Sharded mongodb-3.0.5 slow downs

Māris Ruskulis

unread,

Aug 26, 2015, 5:35:51 PM8/26/15

to mongodb-user

Greetings! We have 3 node setup where each node hosts 3 shards, each shard has 3 replicas, 9 replicas total. From time to time, once a week, sometimes twice a week one replica becomes very slow, restart fixes problem. Logs does not show any signs of problems in mongodb. Chunk balancer is turned off.

We are using mongodb 3.0.5 with WiredTiger, our main collection is ~80GB.

Any clue would be appreciated!

Asya Kamsky

unread,

Aug 27, 2015, 3:09:42 AM8/27/15

to mongod...@googlegroups.com

What do you mean by very slow. If there is nothing in the logs then how do you know it's slow?

--
You received this message because you are subscribed to the Google Groups "mongodb-user"

■ **Stored data**:
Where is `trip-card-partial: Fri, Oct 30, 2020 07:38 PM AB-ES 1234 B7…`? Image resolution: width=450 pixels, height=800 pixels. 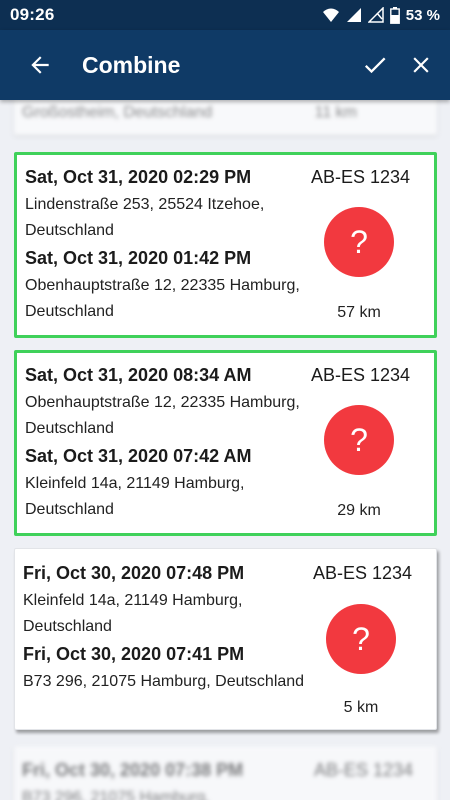 trip-card-partial: Fri, Oct 30, 2020 07:38 PM AB-ES 1234 B7… is located at coordinates (226, 773).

■ **Required tasks**:
a - From the MongoDB slowdown thread, quote the text between "Greetings! We have" and "is turned off.", inclusive.
b - Answer these about the MongoDB slowdown thread:
(i) How many replicas does the setup have in total?
(ii) About how large is the main collection?
(iii) On what date was the reply posted?

■ **Outputs for the tasks**:
a -
Greetings! We have 3 node setup where each node hosts 3 shards, each shard has 3 replicas, 9 replicas total. From time to time, once a week, sometimes twice a week one replica becomes very slow, restart fixes problem. Logs does not show any signs of problems in mongodb. Chunk balancer is turned off.

b -
(i) 9
(ii) About 80GB
(iii) Aug 27, 2015